Render the lines of the material below as a JSON list of strings, one string per line, starting at the line that contains "You are a GUI" and running through the end of the material, inclusive. Leave out blank lines and the pictures.

------ DATA ------

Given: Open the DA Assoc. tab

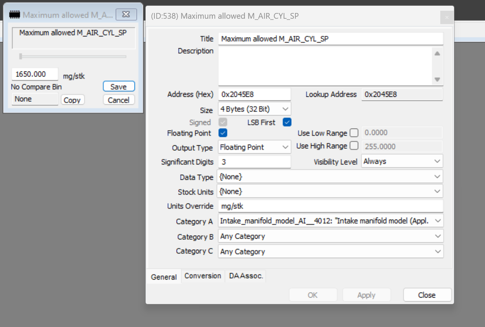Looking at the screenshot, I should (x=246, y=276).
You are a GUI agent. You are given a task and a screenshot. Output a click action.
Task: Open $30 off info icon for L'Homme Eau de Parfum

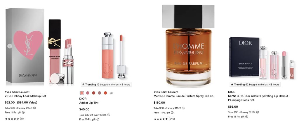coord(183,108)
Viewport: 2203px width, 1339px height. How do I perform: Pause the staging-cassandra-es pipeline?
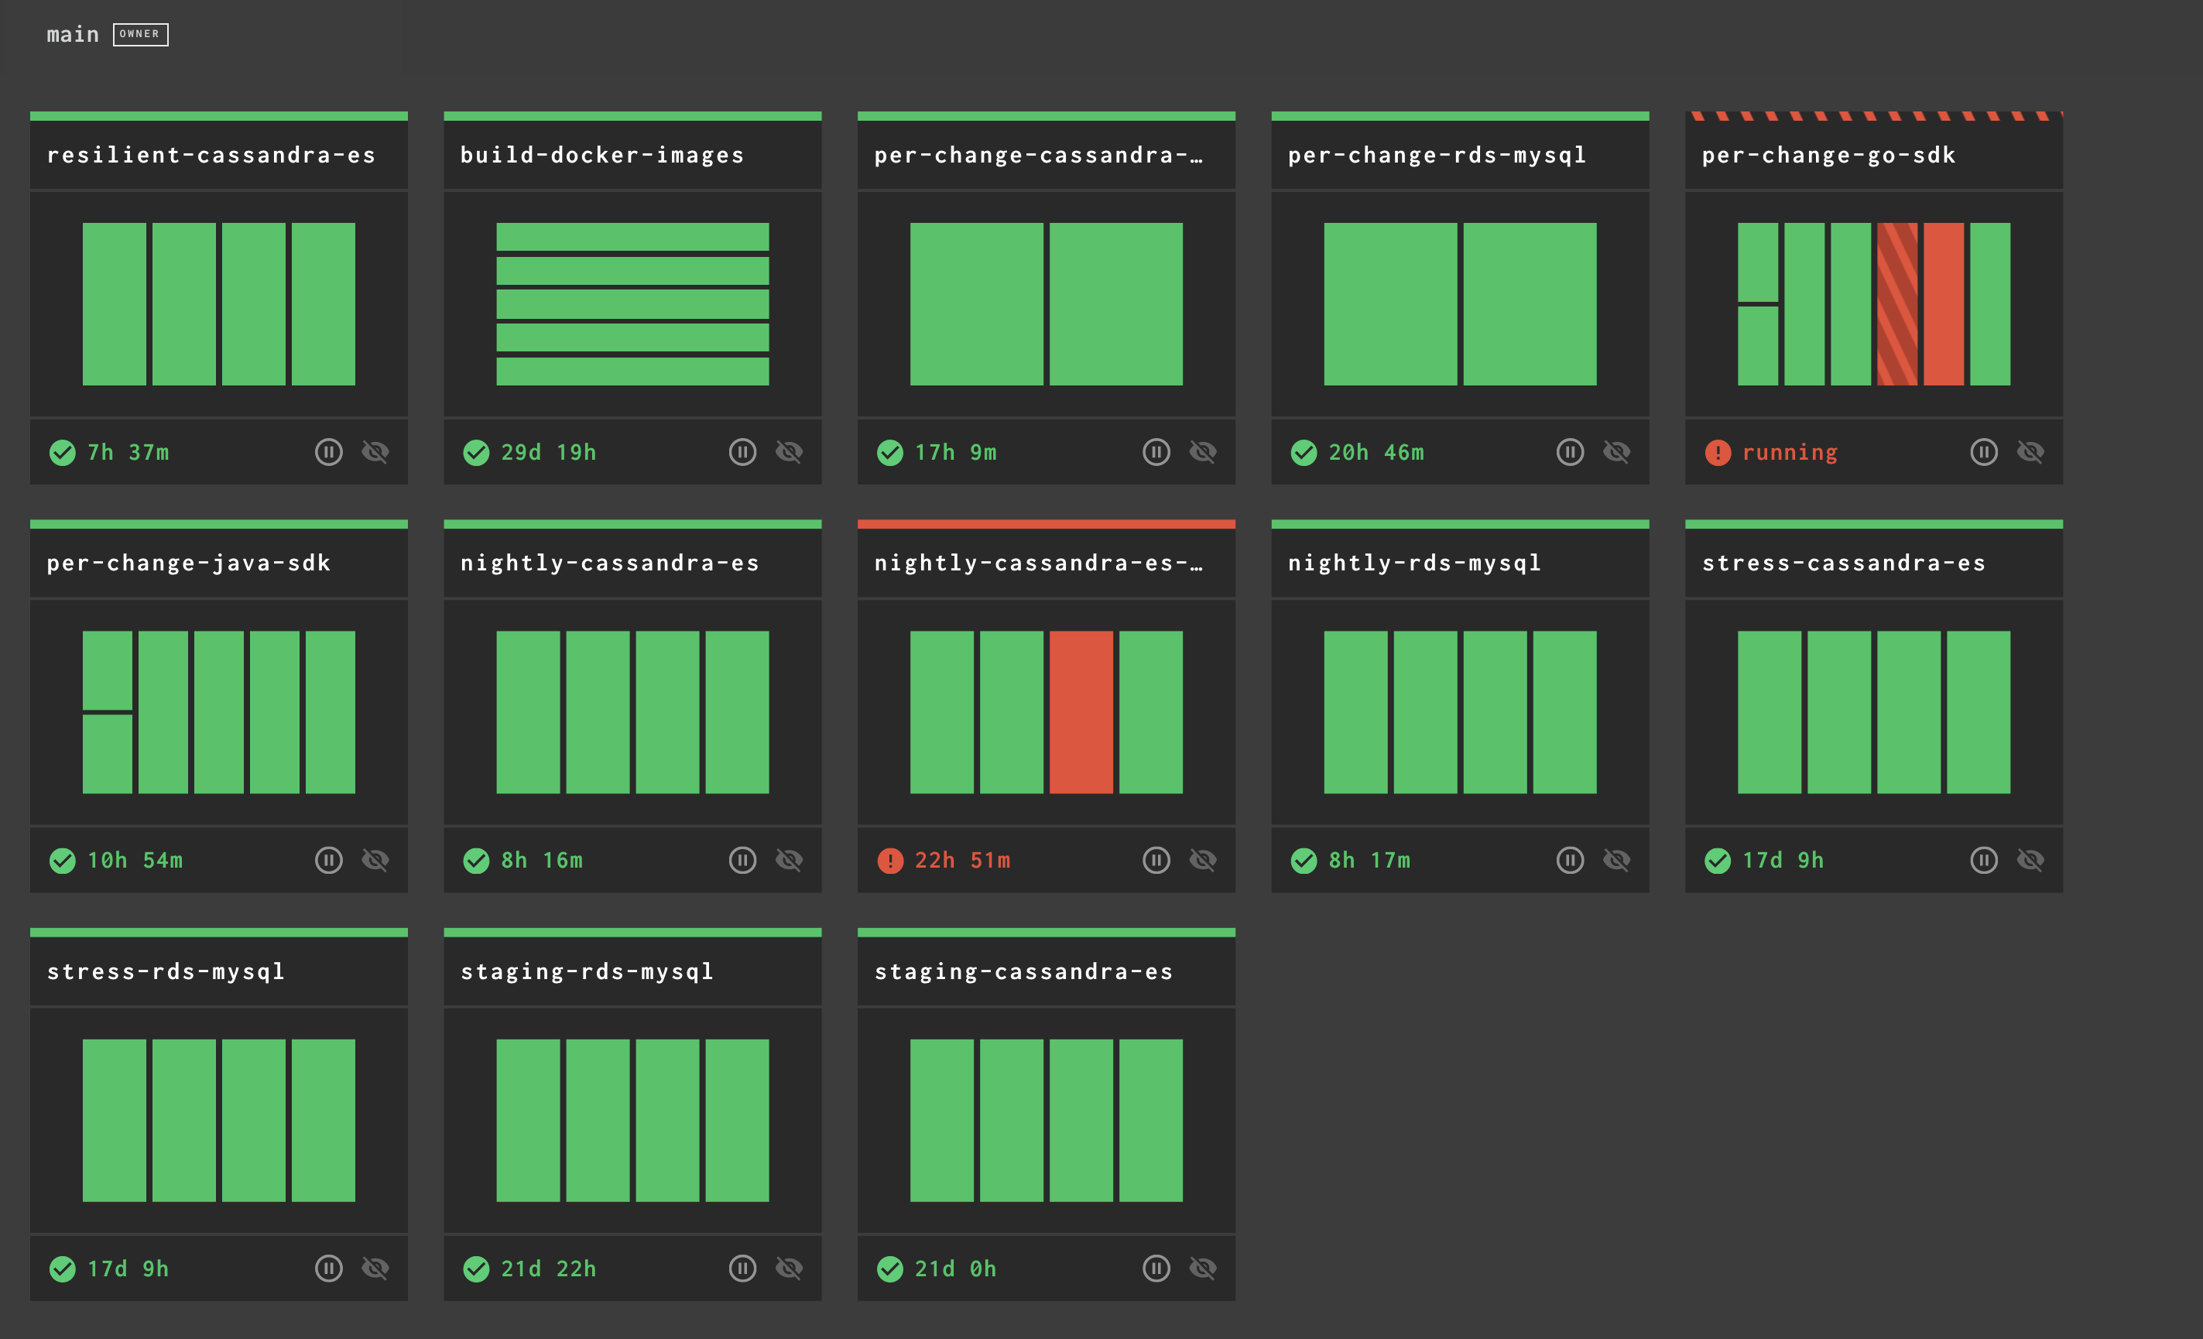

------

▶ EXERCISE ANSWER
[
  "You are a GUI agent. You are given a task and a screenshot. Output a click action.",
  "Task: Open $30 off info icon for L'Homme Eau de Parfum",
  "coord(183,108)",
  "Viewport: 2203px width, 1339px height. How do I perform: Pause the staging-cassandra-es pipeline?"
]